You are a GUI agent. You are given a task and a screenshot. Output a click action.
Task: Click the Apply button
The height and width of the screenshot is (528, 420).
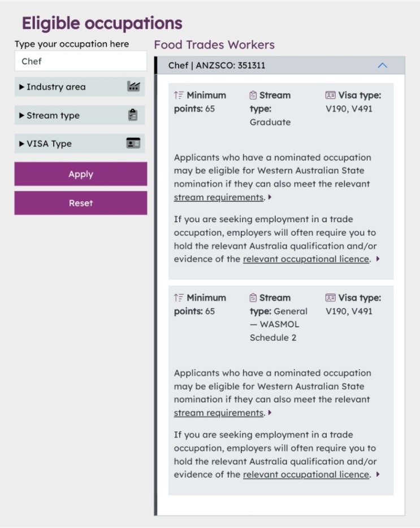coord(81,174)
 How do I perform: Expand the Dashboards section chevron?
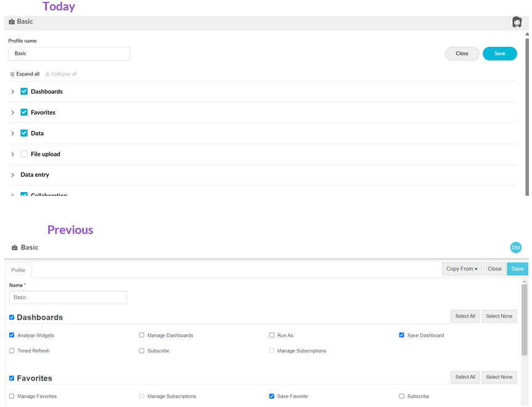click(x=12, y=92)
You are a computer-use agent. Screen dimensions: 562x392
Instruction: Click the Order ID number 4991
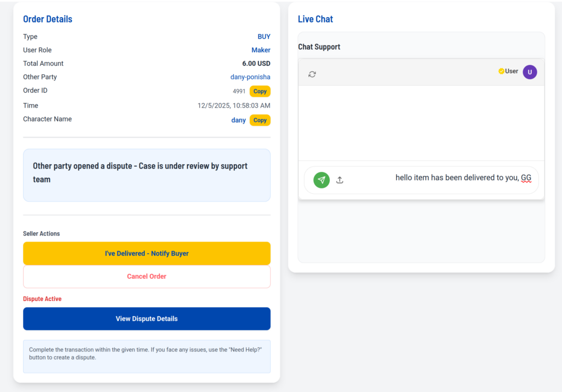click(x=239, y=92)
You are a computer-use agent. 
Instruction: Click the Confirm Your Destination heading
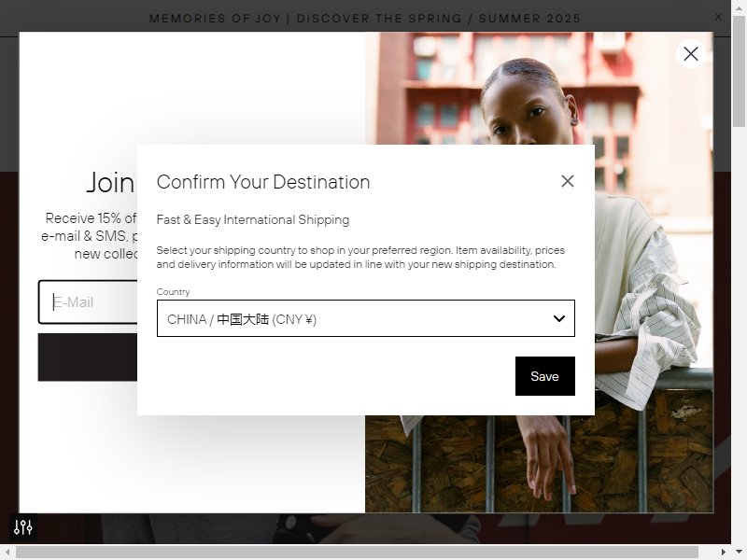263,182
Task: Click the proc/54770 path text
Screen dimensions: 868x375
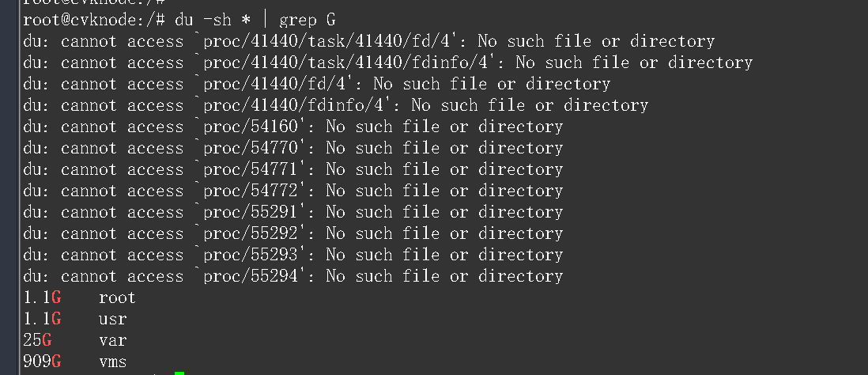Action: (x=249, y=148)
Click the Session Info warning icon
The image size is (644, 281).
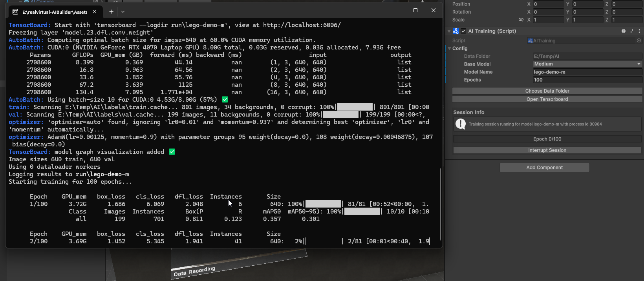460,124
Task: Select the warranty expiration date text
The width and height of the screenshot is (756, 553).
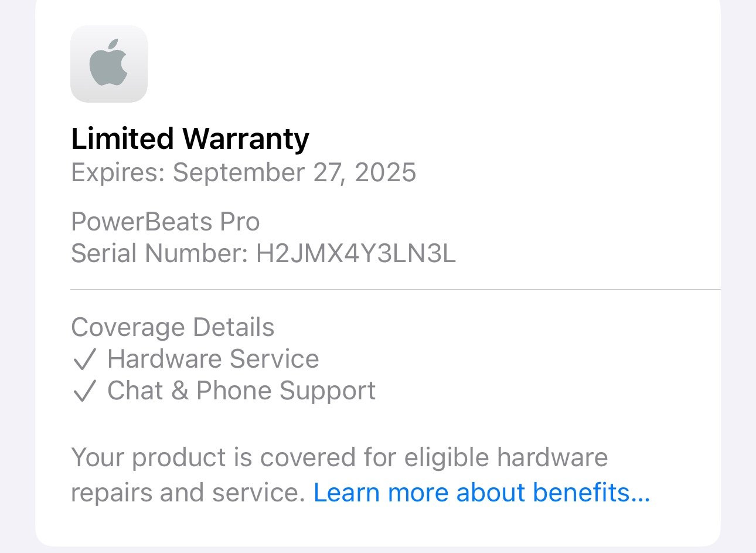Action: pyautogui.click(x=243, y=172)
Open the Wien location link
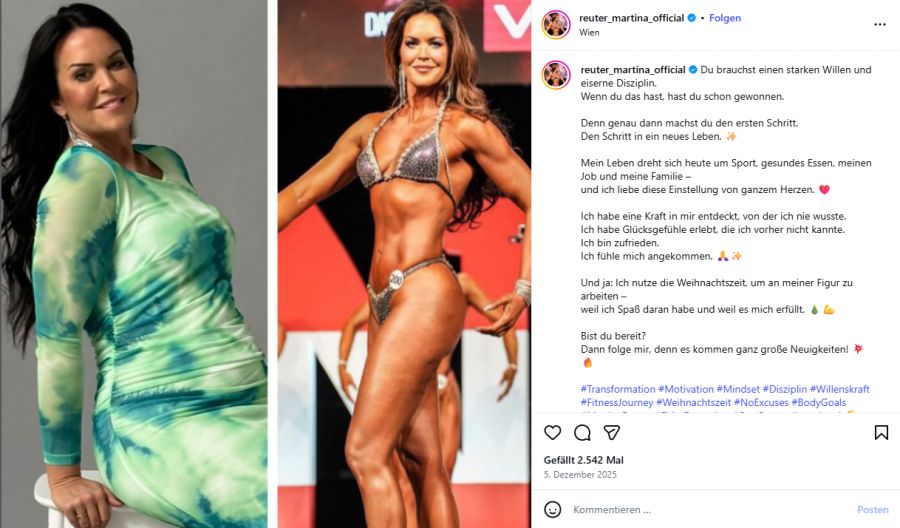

^^^^

### What to produce
All lines from the line containing "Task: Select the" through the end of the listing above are to be given again exactly; pictures are not part of the copy.

### Task response
Task: Select the warranty expiration date text
The width and height of the screenshot is (756, 553).
Action: pyautogui.click(x=243, y=172)
Open the Wien location link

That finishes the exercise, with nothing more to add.